* _Task statement_
For the entries below, report every line that includes the word "computer".
======== Data records ========
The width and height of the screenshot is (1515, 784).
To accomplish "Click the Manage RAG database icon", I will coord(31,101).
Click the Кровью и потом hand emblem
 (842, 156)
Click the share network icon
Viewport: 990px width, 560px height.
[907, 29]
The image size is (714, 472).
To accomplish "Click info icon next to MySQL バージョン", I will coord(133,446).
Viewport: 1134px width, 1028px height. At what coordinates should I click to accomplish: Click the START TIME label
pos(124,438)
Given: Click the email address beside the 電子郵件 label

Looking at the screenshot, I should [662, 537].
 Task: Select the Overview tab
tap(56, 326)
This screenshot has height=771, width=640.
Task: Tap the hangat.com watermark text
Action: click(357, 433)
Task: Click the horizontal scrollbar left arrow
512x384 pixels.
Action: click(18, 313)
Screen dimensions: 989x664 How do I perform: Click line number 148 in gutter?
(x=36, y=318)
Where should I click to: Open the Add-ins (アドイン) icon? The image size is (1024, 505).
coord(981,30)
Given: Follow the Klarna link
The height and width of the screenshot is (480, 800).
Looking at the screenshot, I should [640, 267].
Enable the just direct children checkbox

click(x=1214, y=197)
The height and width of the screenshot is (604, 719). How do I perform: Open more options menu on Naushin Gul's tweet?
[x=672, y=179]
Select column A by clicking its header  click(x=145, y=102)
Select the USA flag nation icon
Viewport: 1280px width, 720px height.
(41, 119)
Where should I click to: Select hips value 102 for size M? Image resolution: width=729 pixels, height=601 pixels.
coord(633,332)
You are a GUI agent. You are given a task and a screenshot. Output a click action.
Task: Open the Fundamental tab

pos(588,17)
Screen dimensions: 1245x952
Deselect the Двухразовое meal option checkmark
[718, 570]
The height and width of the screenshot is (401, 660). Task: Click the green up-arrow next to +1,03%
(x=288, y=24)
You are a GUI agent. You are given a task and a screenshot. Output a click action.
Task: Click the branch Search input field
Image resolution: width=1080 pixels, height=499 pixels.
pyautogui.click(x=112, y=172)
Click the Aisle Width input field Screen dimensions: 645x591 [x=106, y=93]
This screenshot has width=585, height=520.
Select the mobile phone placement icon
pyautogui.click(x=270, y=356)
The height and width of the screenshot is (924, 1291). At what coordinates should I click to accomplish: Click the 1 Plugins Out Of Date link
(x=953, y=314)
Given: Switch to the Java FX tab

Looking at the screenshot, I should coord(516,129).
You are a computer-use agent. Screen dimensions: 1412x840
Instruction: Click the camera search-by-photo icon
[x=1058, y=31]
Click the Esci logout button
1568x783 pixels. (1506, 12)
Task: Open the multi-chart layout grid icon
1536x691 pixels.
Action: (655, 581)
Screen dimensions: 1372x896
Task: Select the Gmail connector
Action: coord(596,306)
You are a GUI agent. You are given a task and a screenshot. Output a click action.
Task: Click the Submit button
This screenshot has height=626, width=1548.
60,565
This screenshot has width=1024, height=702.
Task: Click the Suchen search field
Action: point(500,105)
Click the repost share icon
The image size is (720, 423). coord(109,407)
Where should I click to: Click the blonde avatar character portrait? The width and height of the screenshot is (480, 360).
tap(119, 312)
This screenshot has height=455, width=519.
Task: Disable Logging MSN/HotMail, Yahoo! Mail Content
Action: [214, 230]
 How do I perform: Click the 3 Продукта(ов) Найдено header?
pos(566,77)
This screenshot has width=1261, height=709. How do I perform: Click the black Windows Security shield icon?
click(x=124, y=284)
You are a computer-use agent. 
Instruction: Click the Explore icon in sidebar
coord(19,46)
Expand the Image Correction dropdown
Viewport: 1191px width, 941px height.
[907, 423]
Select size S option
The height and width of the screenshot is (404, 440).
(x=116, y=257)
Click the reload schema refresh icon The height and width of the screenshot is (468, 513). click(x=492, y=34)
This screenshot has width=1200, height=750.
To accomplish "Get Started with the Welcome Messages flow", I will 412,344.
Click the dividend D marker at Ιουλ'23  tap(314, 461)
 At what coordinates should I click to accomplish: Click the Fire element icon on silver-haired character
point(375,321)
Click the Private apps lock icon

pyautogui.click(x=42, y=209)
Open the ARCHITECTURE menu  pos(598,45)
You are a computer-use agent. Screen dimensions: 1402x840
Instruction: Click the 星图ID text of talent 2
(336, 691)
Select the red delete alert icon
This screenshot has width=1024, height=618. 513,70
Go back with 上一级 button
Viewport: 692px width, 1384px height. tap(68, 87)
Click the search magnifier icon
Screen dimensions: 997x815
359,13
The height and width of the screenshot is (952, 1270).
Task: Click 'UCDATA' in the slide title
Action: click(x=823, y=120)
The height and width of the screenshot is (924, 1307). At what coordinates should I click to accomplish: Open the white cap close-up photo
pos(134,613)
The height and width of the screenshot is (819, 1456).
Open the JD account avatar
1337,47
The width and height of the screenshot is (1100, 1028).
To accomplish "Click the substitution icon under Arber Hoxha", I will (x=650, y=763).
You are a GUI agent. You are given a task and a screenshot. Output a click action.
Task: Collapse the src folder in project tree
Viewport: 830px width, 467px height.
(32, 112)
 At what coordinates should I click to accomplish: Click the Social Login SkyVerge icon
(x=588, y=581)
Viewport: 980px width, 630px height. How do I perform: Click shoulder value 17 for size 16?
========
* _Response to this exercise_
You are a computer-use agent. Screen dimensions: 1412x840
You are a computer-use agent. 
You are a computer-use agent. Screen dimensions: 1402x840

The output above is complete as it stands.